*** Opening Records supplied ***

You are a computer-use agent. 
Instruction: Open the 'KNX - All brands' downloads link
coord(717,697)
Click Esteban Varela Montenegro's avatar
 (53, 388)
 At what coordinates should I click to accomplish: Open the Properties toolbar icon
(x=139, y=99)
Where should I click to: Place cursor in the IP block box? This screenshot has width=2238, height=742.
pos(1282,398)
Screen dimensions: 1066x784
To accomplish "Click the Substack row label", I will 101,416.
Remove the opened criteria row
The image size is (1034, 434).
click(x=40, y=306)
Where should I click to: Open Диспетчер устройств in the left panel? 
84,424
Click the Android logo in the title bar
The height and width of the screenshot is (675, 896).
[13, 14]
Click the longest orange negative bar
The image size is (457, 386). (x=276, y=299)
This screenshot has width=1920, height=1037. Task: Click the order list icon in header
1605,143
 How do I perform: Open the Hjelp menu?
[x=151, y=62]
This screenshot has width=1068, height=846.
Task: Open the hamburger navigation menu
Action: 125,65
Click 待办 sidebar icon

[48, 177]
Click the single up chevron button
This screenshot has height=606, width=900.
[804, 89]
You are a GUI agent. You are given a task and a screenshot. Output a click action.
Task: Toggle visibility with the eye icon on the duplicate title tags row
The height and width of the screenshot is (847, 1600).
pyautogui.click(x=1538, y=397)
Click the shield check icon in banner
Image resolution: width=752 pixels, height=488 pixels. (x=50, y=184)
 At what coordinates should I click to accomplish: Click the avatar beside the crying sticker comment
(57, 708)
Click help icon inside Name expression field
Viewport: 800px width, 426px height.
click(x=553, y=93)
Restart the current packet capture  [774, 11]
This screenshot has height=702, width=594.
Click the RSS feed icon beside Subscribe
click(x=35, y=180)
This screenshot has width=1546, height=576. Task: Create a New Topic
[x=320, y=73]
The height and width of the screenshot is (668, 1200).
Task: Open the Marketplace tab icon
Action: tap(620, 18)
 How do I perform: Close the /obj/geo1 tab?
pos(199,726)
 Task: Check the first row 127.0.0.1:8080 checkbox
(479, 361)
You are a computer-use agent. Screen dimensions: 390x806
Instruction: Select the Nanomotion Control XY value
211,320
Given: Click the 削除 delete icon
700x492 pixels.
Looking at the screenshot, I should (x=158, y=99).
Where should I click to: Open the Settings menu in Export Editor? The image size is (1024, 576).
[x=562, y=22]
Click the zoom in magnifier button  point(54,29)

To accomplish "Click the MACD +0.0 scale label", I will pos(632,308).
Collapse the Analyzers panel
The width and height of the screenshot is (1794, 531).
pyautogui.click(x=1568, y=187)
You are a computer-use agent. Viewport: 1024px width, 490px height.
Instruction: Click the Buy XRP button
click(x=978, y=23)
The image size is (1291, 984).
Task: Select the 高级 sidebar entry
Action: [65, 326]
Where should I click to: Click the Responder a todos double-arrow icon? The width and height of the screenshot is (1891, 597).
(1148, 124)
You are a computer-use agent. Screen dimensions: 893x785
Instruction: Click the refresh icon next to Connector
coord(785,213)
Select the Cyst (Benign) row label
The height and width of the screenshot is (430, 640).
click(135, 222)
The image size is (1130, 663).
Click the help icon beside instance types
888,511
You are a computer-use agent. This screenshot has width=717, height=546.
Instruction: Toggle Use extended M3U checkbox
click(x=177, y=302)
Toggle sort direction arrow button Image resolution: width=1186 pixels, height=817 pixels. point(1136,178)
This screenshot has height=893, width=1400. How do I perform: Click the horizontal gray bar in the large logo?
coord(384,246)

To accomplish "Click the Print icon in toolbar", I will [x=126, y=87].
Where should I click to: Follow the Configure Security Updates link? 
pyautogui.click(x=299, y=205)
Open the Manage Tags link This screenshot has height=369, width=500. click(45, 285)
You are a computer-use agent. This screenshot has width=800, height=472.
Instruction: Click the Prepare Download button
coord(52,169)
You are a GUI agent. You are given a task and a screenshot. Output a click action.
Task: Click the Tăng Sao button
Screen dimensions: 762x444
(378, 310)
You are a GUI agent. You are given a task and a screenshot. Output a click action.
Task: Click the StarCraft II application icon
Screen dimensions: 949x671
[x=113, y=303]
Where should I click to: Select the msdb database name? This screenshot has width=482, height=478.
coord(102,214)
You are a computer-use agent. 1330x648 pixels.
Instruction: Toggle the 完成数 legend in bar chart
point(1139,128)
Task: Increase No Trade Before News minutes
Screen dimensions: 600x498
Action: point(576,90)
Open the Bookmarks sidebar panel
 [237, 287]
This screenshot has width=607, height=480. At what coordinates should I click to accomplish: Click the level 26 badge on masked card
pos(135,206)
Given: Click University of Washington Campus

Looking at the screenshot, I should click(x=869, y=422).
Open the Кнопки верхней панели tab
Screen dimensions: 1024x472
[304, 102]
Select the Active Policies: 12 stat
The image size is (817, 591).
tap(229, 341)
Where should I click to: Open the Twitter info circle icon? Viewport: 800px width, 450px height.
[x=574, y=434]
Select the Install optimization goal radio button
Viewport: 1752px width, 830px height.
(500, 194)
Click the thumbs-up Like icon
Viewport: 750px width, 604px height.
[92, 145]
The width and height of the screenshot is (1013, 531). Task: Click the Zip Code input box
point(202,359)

*** Closing Records supplied ***

# Exercise
Search the entries above for the string "computer". Copy each line in which it appears.

# Task output
You are a computer-use agent. 
You are a computer-use agent. Screen dimensions: 390x806
You are a computer-use agent. Viewport: 1024px width, 490px height.
You are a computer-use agent. Screen dimensions: 893x785
You are a computer-use agent. This screenshot has width=717, height=546.
You are a computer-use agent. This screenshot has width=800, height=472.
You are a computer-use agent. 1330x648 pixels.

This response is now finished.